Work order.
Your response should contain every line from the data below that holds the string "column".

[Excerpts from a dataset]
· · ·

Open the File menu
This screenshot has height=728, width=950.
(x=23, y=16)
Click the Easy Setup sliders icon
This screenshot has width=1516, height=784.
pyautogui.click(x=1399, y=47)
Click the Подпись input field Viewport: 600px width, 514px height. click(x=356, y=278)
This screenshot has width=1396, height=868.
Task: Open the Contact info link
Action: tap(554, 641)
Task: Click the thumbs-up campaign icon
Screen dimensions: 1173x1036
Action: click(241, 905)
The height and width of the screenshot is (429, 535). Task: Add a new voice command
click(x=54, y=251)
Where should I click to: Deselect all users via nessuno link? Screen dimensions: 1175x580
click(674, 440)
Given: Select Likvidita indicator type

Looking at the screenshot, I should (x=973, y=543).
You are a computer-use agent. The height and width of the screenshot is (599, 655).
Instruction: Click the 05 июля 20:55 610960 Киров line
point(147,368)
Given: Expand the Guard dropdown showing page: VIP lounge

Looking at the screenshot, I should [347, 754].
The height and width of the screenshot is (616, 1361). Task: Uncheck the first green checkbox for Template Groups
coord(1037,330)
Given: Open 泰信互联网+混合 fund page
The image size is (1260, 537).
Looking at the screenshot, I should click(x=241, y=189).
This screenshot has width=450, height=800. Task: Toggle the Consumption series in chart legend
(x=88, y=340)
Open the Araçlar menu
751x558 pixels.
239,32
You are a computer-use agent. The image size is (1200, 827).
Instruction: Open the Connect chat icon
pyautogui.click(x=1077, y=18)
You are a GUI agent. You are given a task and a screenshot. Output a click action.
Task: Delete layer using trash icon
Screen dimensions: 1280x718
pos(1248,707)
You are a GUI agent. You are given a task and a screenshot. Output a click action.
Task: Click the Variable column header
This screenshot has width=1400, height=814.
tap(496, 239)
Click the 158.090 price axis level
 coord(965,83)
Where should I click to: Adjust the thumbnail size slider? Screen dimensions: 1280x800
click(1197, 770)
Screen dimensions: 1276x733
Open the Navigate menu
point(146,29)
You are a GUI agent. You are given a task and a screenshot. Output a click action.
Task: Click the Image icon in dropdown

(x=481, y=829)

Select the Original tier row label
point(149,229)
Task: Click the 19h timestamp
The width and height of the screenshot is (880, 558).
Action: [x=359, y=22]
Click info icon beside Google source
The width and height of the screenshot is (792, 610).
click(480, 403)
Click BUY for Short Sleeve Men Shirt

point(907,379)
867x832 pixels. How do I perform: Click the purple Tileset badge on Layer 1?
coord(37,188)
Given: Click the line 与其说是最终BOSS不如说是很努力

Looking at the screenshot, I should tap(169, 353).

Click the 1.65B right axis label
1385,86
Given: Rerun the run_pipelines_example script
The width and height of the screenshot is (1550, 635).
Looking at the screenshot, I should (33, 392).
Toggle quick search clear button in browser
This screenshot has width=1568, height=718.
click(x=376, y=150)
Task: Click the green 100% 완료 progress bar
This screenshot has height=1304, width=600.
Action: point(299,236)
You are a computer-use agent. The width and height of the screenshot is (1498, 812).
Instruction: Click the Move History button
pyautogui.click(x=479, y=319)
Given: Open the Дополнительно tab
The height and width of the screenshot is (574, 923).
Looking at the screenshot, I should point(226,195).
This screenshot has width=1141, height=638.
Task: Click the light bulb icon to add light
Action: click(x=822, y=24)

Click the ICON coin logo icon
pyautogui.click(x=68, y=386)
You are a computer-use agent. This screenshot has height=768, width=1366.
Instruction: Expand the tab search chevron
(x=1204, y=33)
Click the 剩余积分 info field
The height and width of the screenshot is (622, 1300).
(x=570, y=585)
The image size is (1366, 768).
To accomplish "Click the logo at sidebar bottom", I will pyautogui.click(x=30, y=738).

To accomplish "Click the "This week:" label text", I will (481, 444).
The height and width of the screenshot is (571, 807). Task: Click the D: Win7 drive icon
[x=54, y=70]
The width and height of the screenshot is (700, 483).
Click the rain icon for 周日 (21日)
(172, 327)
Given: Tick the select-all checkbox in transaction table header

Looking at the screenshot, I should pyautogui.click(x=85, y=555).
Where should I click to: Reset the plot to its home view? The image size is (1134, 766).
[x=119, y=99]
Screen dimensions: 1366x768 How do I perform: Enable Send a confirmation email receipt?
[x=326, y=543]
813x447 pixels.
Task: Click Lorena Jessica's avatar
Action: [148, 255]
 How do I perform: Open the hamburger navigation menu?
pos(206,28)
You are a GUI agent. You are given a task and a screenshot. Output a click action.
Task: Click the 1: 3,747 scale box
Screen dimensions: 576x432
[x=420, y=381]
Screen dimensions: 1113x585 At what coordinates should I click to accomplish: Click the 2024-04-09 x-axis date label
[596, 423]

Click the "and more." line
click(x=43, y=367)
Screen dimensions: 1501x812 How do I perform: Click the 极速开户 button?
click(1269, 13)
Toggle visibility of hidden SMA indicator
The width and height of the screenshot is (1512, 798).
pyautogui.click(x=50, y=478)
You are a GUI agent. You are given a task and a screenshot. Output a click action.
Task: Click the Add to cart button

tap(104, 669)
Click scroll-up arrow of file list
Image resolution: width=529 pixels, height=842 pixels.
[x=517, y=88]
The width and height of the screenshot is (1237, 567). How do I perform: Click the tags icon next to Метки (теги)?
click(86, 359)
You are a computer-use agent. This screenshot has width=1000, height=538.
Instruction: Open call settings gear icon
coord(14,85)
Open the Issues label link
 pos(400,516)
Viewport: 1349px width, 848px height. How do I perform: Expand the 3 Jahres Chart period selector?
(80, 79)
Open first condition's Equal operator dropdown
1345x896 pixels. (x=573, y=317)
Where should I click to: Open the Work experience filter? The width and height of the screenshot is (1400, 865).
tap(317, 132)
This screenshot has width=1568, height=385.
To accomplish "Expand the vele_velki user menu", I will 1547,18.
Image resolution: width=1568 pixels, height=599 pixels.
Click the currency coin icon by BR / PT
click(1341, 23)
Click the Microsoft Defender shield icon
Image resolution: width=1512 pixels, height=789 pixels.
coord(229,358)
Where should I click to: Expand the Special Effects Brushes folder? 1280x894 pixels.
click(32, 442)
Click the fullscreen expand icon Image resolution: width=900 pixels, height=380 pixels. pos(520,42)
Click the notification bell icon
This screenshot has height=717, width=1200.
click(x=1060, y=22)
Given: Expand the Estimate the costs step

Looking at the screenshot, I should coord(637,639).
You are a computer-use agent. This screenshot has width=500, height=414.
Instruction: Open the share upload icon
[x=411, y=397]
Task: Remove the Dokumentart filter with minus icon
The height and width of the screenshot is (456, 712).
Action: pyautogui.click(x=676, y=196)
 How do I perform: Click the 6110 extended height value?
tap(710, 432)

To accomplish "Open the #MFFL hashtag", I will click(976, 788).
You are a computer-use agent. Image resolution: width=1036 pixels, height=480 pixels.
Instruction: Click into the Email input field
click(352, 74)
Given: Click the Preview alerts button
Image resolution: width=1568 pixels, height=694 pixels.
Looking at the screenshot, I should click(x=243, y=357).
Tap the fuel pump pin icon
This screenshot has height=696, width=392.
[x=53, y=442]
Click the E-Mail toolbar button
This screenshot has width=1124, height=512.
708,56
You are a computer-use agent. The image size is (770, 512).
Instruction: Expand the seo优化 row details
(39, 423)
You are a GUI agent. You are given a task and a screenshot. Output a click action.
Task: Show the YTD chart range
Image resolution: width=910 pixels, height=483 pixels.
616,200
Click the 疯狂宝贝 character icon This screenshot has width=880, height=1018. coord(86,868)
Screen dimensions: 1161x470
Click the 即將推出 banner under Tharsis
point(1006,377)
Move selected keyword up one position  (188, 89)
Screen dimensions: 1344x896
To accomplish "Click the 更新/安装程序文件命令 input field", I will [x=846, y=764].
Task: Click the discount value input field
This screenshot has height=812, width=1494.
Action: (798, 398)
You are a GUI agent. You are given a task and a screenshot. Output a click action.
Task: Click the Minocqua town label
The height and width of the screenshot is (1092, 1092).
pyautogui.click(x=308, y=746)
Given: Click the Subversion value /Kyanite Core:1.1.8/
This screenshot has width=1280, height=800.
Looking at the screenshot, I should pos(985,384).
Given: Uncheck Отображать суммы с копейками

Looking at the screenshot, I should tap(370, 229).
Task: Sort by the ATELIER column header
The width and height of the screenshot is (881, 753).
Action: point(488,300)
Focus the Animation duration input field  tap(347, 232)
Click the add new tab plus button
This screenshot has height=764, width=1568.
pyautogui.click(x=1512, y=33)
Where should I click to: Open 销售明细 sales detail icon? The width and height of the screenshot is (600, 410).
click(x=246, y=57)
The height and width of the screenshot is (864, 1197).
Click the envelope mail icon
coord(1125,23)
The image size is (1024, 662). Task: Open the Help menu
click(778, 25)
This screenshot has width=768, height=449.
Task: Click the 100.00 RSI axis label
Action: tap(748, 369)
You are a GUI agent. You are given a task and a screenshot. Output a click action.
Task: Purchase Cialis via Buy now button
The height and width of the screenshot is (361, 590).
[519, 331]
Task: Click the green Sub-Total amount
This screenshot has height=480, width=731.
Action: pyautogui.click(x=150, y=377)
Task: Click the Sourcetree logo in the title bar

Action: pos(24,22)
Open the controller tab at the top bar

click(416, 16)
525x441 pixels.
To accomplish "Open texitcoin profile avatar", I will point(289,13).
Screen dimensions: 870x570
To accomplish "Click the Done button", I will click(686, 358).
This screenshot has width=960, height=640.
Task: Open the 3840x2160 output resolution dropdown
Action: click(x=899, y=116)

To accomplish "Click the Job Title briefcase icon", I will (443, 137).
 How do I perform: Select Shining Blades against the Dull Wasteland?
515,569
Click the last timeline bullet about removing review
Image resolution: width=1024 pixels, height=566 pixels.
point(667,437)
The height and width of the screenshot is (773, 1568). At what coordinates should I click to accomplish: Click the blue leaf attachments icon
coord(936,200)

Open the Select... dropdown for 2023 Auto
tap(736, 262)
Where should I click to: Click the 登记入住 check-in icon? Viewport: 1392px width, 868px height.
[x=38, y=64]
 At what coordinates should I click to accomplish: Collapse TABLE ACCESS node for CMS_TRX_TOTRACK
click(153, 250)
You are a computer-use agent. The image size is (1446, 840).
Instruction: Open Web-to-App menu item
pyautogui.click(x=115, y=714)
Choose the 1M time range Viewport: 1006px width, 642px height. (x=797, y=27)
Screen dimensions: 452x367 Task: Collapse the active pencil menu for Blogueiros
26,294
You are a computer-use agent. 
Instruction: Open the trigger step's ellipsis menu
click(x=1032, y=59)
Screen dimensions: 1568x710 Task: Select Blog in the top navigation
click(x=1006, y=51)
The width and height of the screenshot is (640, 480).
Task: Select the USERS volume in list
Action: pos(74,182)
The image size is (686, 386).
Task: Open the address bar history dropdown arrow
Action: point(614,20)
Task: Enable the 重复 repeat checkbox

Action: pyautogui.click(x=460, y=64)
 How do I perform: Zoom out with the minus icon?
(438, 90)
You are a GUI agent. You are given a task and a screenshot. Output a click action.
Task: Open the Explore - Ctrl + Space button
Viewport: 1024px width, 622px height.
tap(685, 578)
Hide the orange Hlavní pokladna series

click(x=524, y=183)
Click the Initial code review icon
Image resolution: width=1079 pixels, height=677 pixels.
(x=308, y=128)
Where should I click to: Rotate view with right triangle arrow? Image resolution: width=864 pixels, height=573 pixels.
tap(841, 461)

· · ·

Answer section.
Task: Click the Variable column header
Task: Sort by the ATELIER column header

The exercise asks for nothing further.